(Data to use):
- Opening Delimiter -

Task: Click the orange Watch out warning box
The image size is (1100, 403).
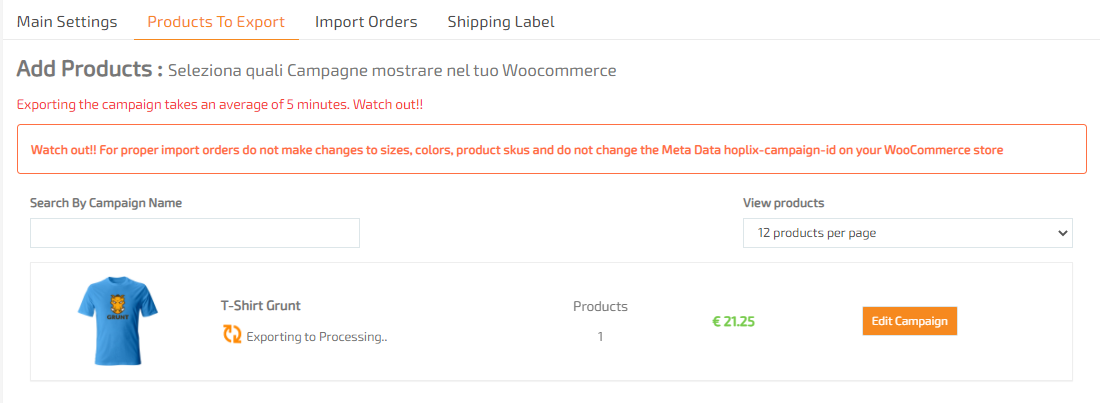Action: point(551,150)
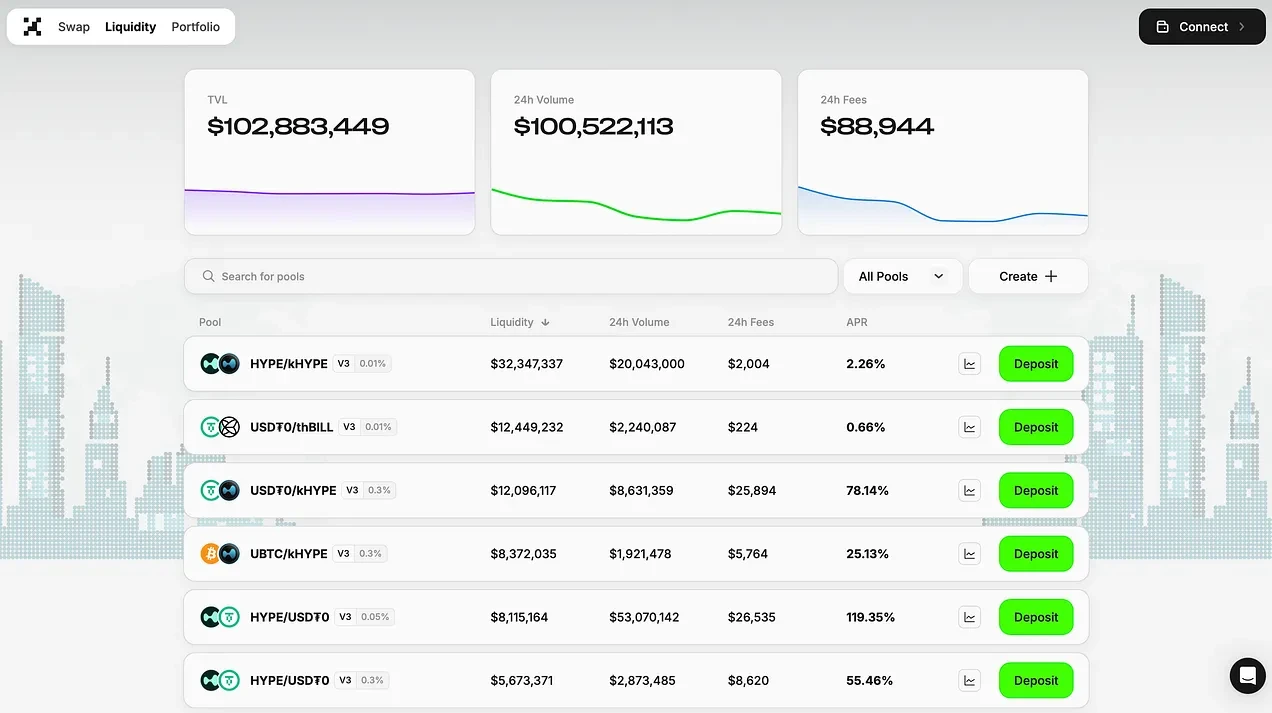Viewport: 1272px width, 713px height.
Task: Click the app logo in top left corner
Action: click(x=31, y=26)
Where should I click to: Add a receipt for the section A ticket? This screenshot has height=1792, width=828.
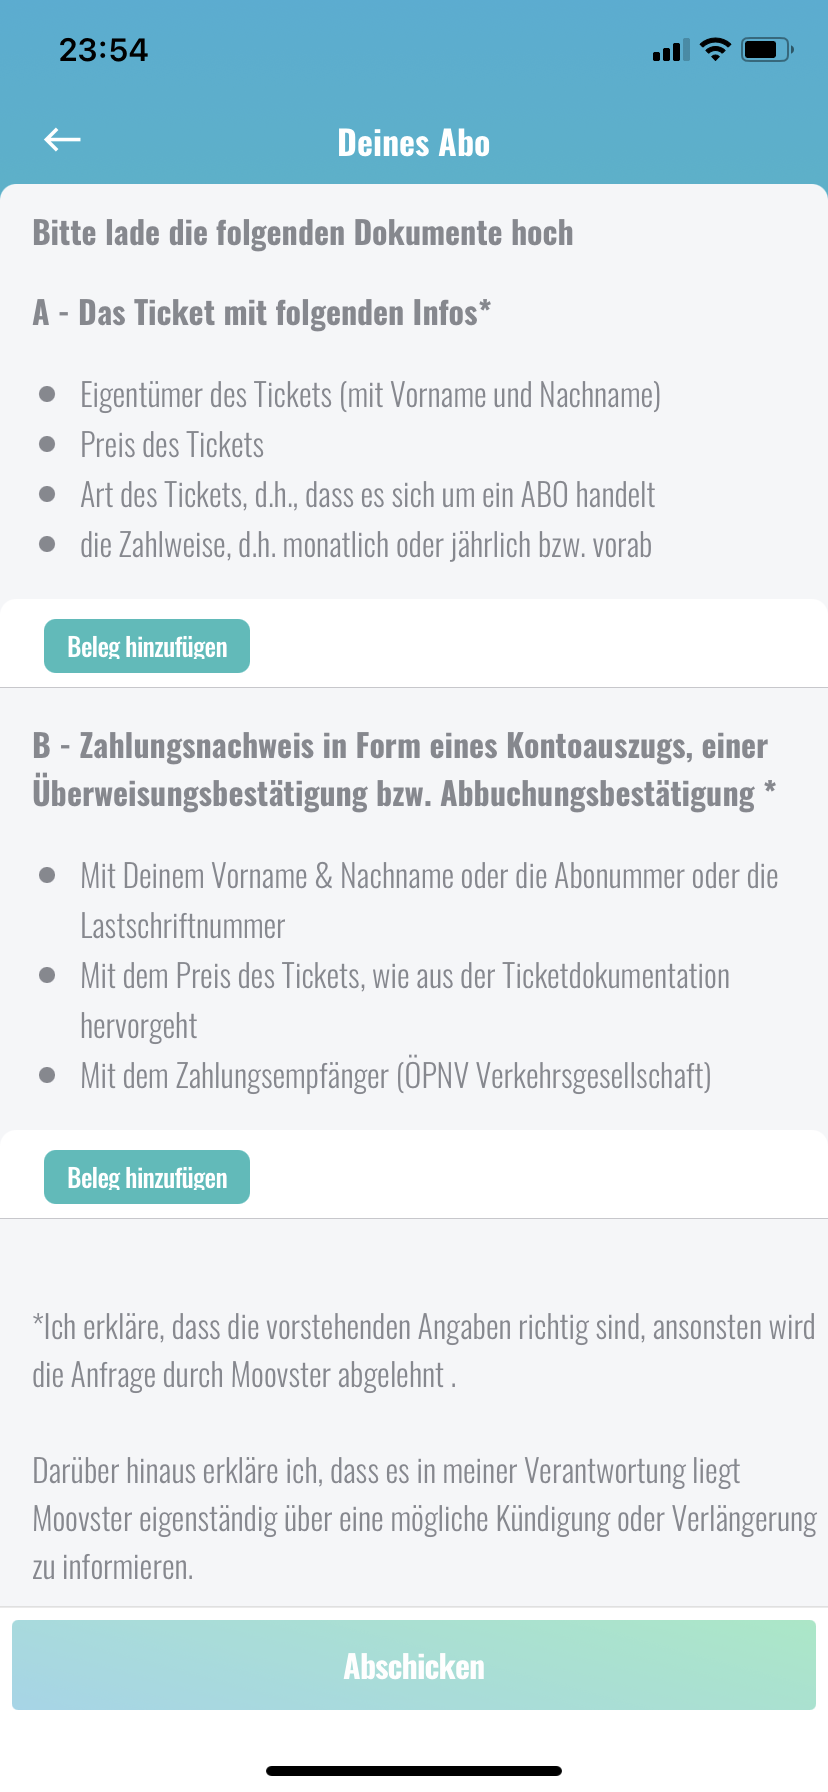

- Closing Delimiter -

(Activity):
Apart from the images, the entries above must be returned without alteration.

(Written answer):
Task: Click the orange Watch out warning box
The image size is (1100, 403).
Action: point(551,150)
Viewport: 1272px width, 713px height.
Task: Click the app logo in top left corner
Action: click(x=31, y=26)
Where should I click to: Add a receipt for the section A ticket? This screenshot has height=1792, width=828.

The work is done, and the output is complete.